Writing to comfort men and women who likewise faced suffering and death, he described the Christian life as a voyage on a stormy sea. Buffeted and beaten by the waves and breakers of life, Christian seafarers long for the day when they can take harbor on heavenly shores.
On these shores, he wrote, they would come into the presence of God and find “mirth without measure, all liberty, all light, all joy, rejoicing, pleasure, health, wealth, riches, glory, power, treasure, honor, triumph, meekness, felicity, beatitude and all that ever can be wished or desired.”
Bradford knew well that God is the source of all goodness, as Scripture itself testifies: “Every good and perfect gift is from above, coming down from the Father of lights, who does not change like shifting shadows” (James 1:17).
When I moved to Missouri to begin work with The Pathway (then as associate editor), God laid on my heart a passage from the Psalms that has convicted and encouraged me for nearly a dozen years now: “I said to the LORD, ‘You are my Lord; I have nothing good besides you’” (Ps 16:2).
According to this Psalm, God is all Goodness and the Giver of all good things – and, without Him, nothing is good. This is a truth that Christian theologians have reiterated through the ages. Take, for example, the following:
• The North African theologian Augustine of Hippo (A.D. 354-430) wrote, “For God, to be is not one thing, and to be great [or to be good or loving] another; on the contrary, for Him to be is the same as for Him to be great.” In other words, God doesn’t merely have a good or loving disposition. Instead, He is Goodness, and He is Love (1 Jn 4:7-21).
• Likewise, medieval theologian Anselm of Canterbury (A.D. 1033-1109) described God, in His very Being, as “supreme essence, supreme life, supreme reason, supreme health, supreme justice, supreme wisdom, supreme truth, supreme goodness, supreme greatness, supreme beauty, supreme immortality, supreme incorruptibility, supreme immutability, supreme happiness, supreme eternity, supreme power, supreme unity. And all this is nothing other than (God’s) being supremely, and (God’s) living supremely.”
• During the Protestant Reformation, theologians like Martin Luther and John Calvin recognized that we can only have righteousness in Christ. Apart from Christ, we have no righteousness, but are mired in sin. As Scripture says, “The LORD is our righteousness” (Jer 23:6). Luther wrote, “Through faith in Christ, therefore, Christ’s righteousness becomes our righteousness and all that He has becomes ours; rather, He Himself becomes ours.” Elsewhere, Calvin wrote, “Christ, when He illumines us into faith by the power of the Spirit, at the same time so engrafts us into His body that we become partakers of every good.”
• Twentieth-century theologian Carl F. H. Henry put it succinctly, “To know God is to know truth and the good.”
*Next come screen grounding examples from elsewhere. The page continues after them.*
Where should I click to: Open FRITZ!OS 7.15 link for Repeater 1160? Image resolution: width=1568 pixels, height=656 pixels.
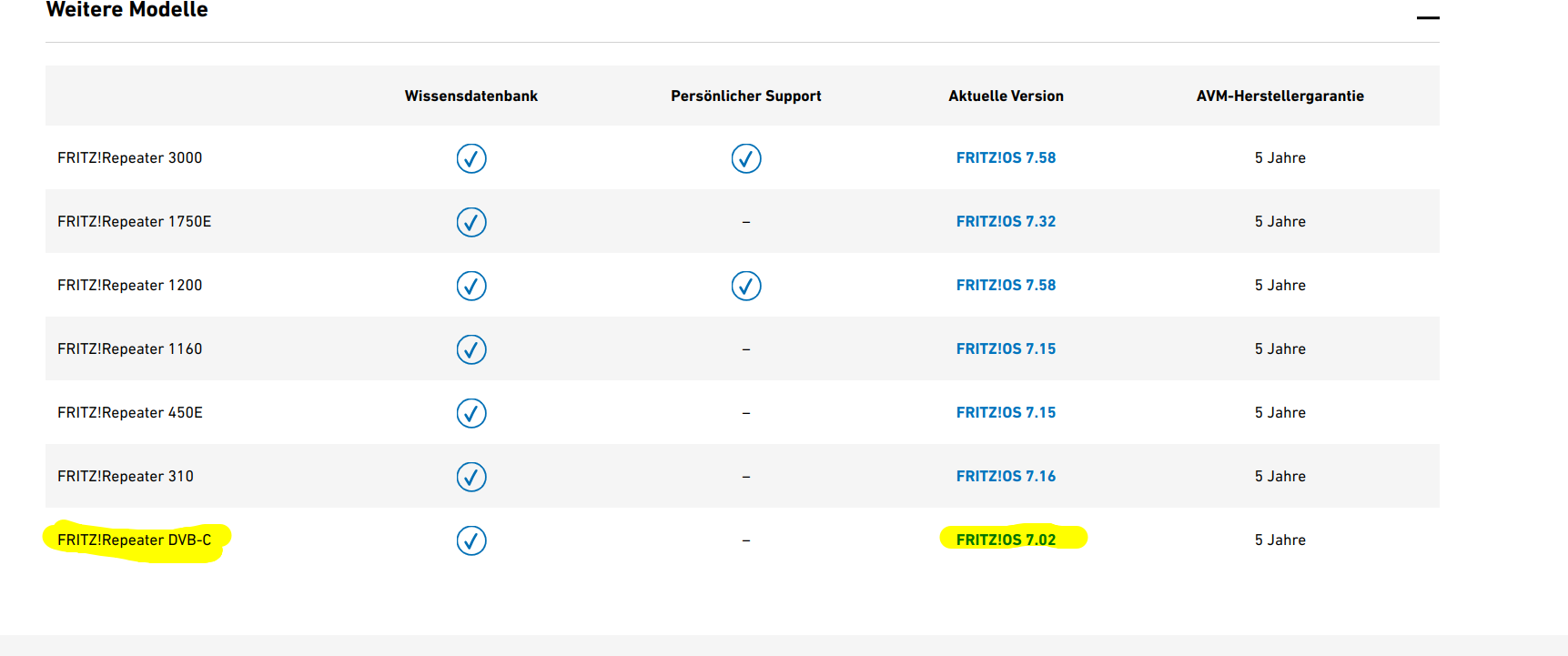1006,349
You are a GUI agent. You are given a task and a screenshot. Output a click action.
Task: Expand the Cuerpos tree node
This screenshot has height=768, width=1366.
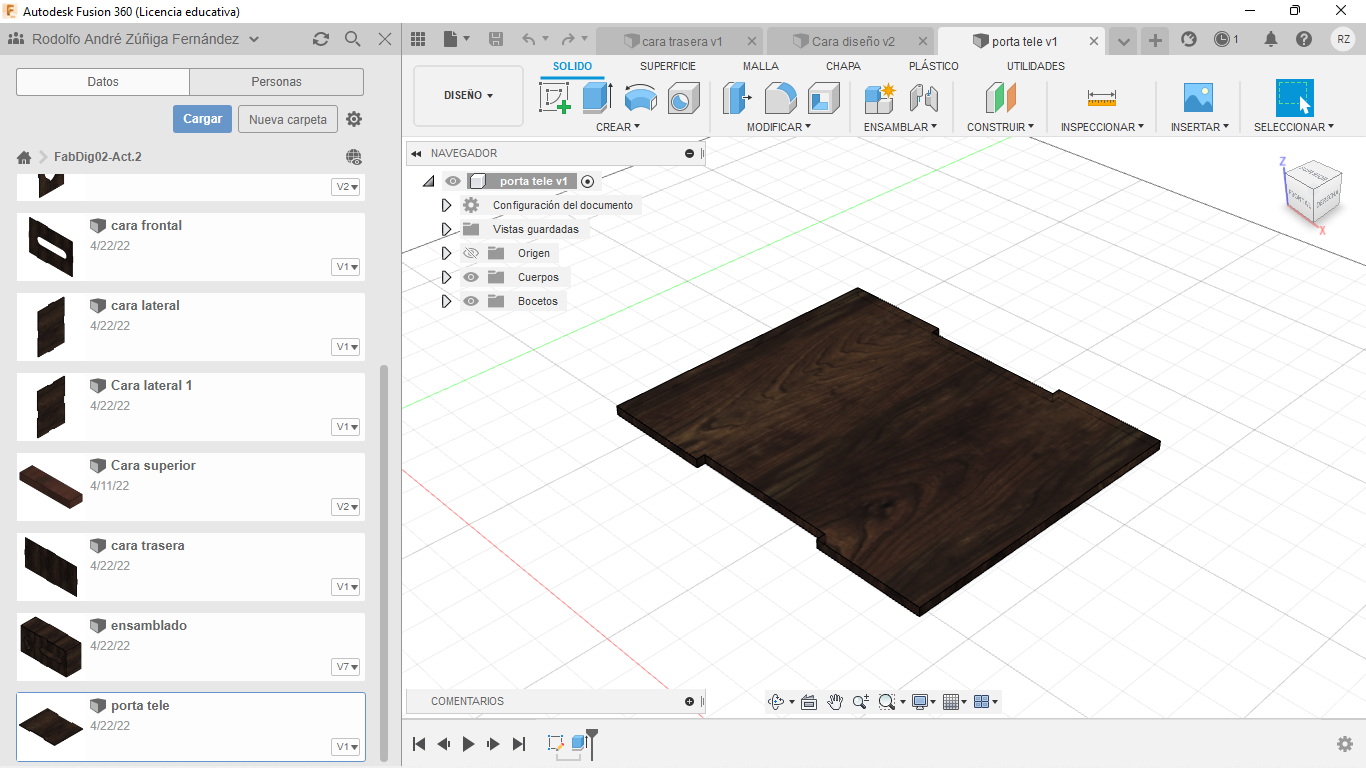447,277
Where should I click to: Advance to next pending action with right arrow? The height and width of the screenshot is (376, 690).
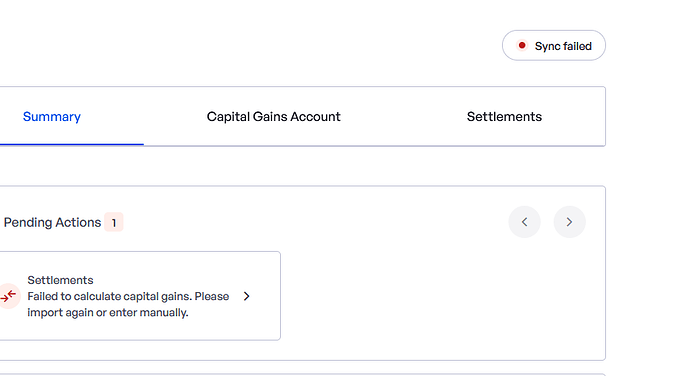coord(569,222)
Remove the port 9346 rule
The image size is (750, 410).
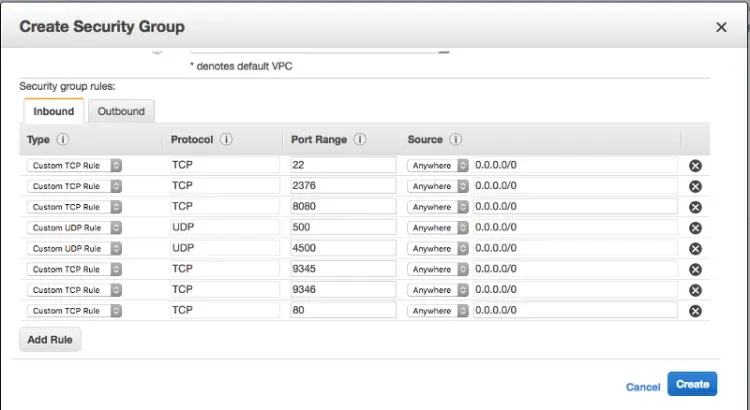(695, 290)
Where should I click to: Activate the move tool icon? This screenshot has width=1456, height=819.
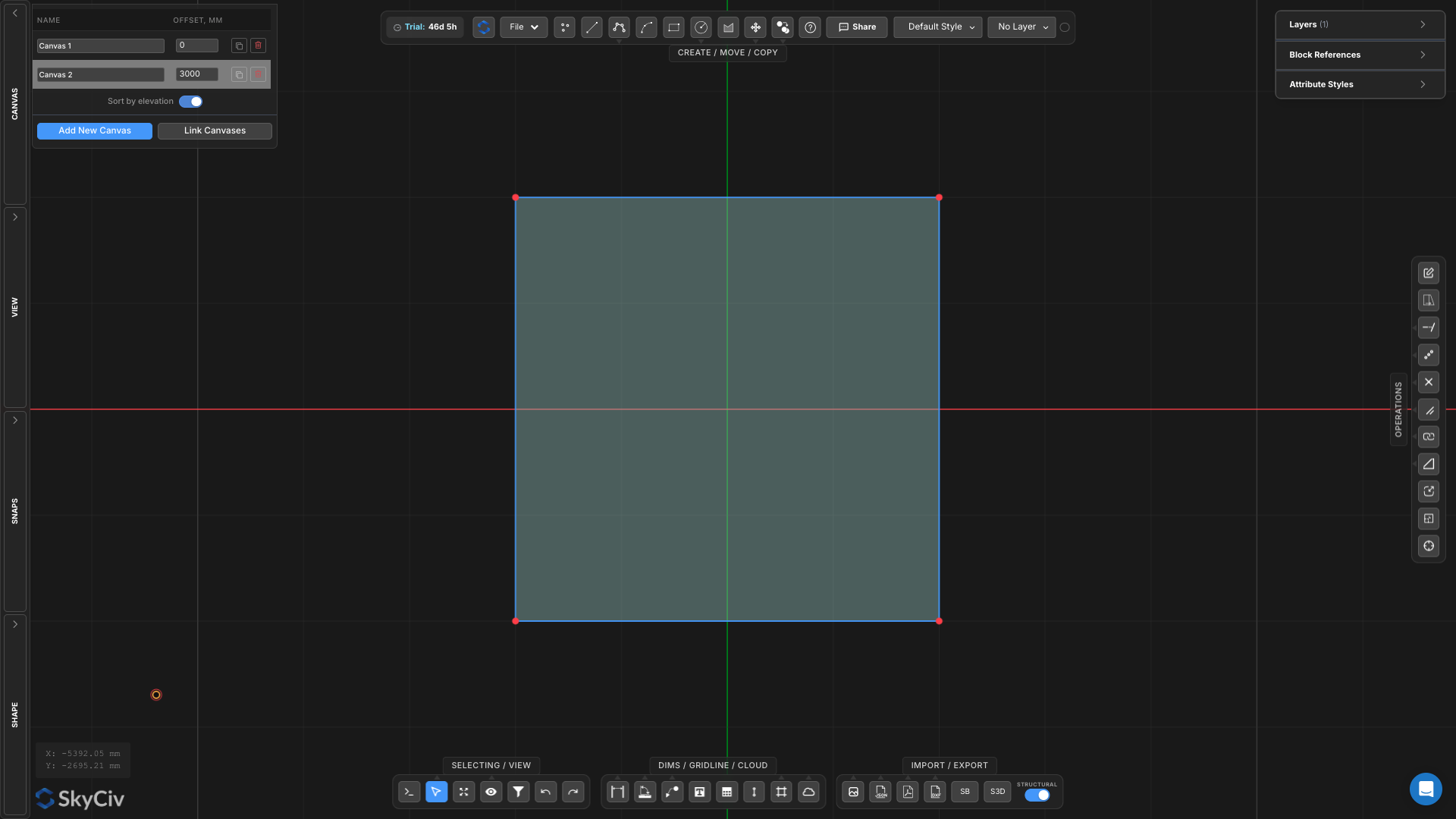tap(755, 27)
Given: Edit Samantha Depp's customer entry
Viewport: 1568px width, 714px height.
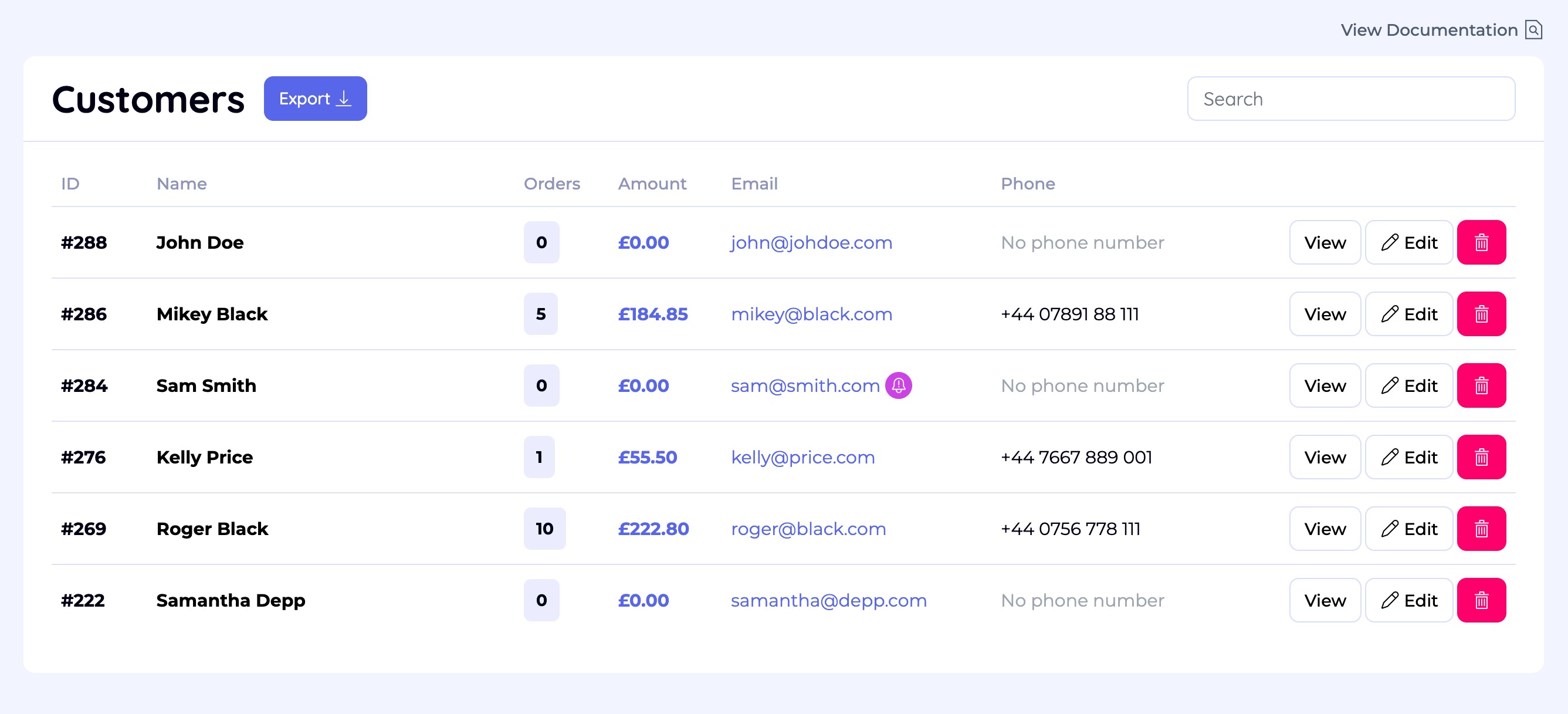Looking at the screenshot, I should coord(1408,600).
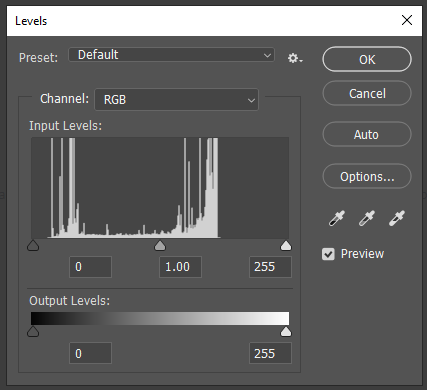
Task: Click the output black slider handle
Action: click(x=33, y=332)
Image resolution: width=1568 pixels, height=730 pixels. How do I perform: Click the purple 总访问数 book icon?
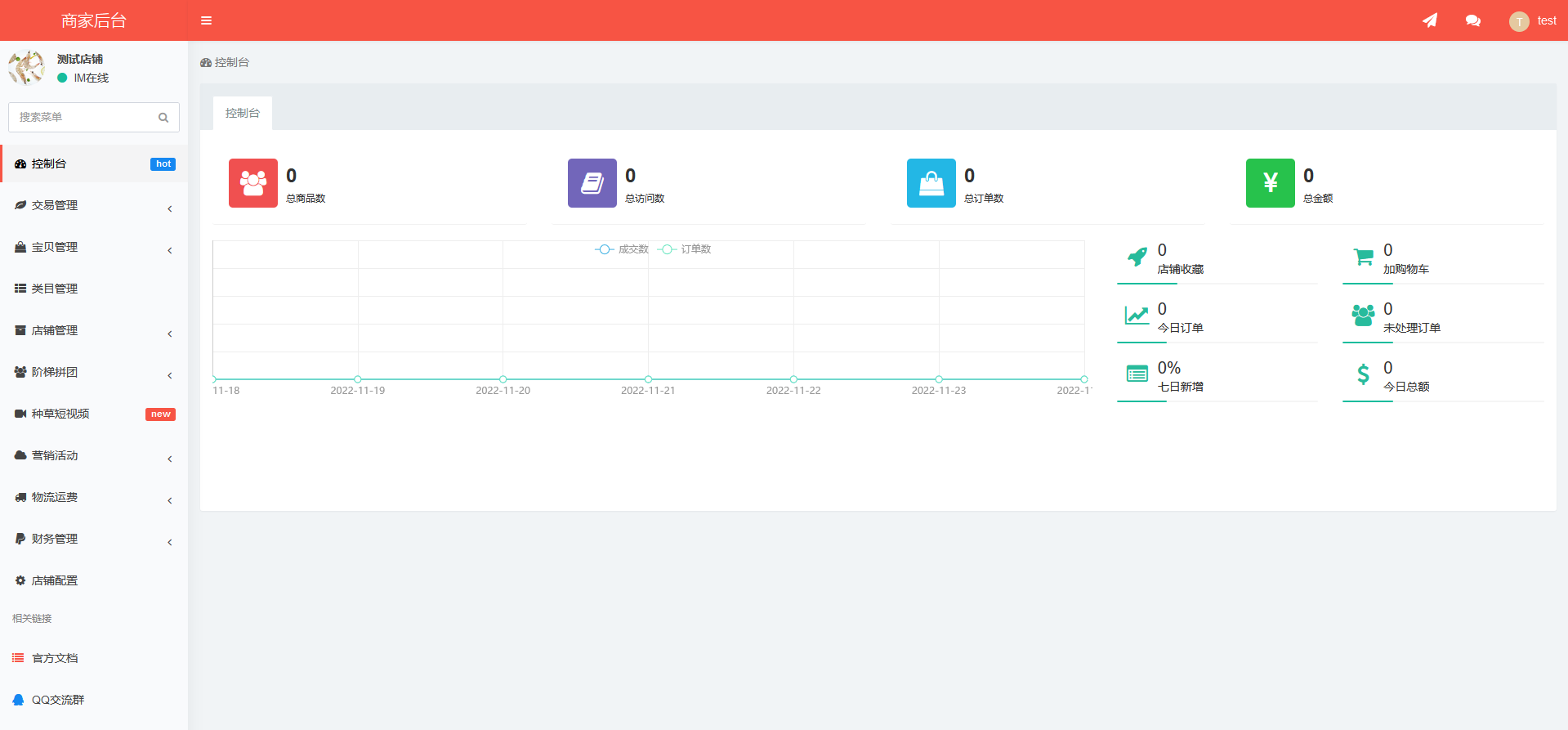592,183

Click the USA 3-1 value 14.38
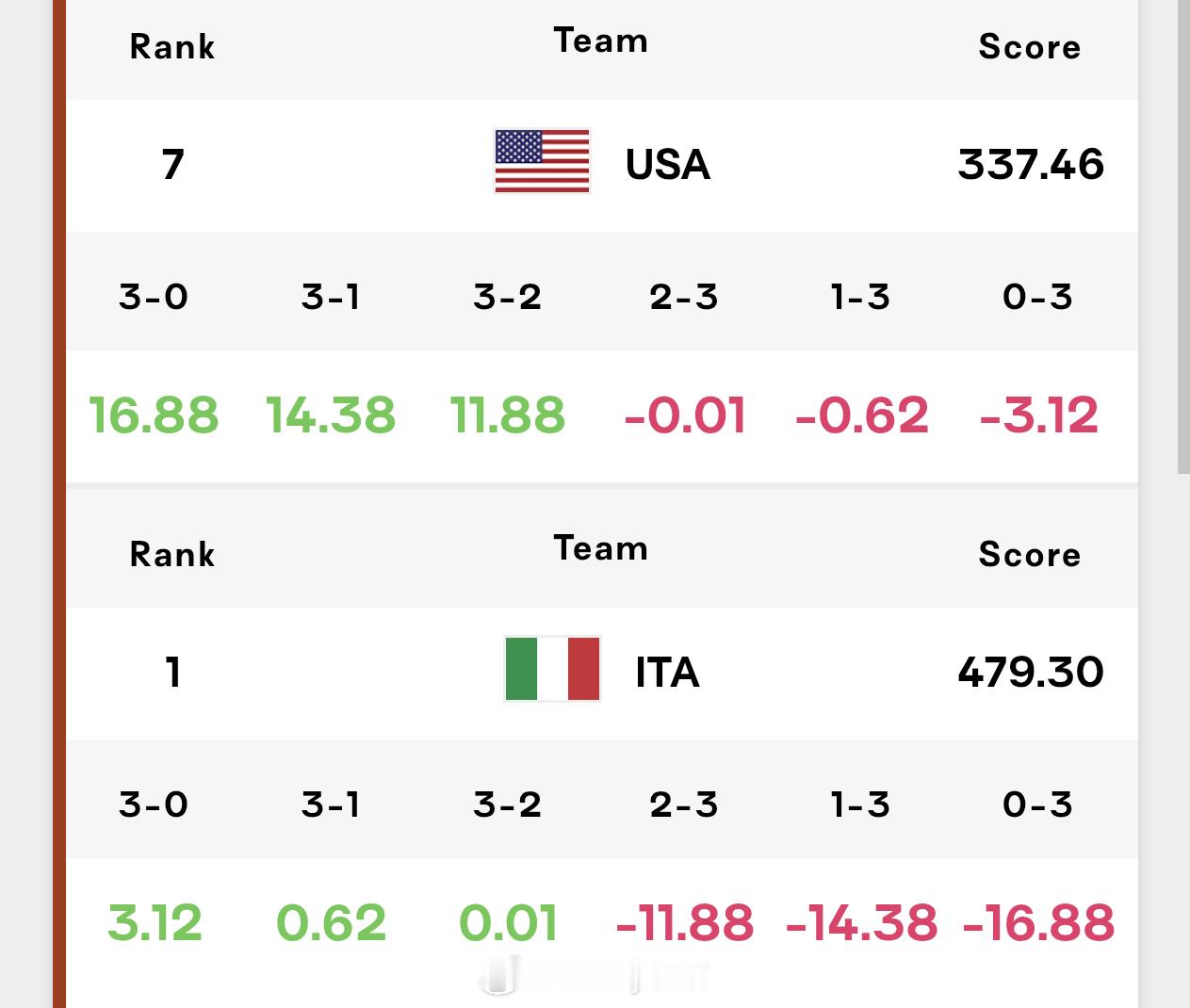331,415
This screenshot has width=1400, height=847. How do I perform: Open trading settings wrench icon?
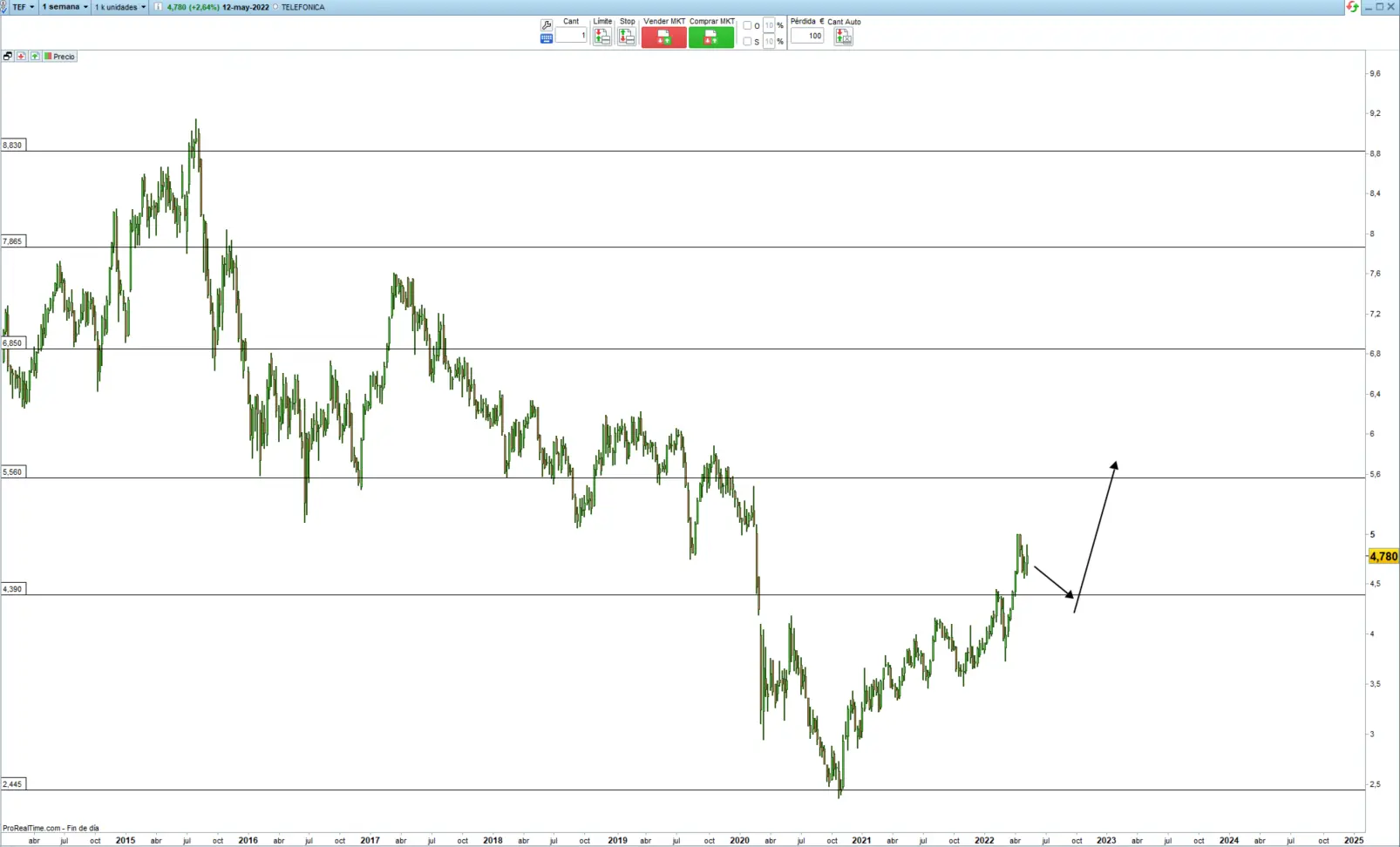(547, 24)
But why do I go on and on like this? Perhaps, because I need to remind myself of God’s goodness. Too often, when inconveniences and hardships arise, I doubt Him, grumbling at my circumstances rather than trusting the One God who is All Goodness and the Giver of all good things.
Of course, my struggle isn’t unique. After all, Adam and Eve questioned God’s goodness in the Garden of Eden. As for all of us, their descendants – well, as the saying goes, the apple didn’t fall far from the tree.
Given our natural human tendencies, therefore, it’s probably healthy for us to memorize and often repeat the words of Psalm 107:1, “Give thanks to the Lord, for He is good.” And perhaps we should once again take up the words I heard so often at church as a boy, “God is good all the time. All the time …” – well, I suppose I’ll let you finish the refrain.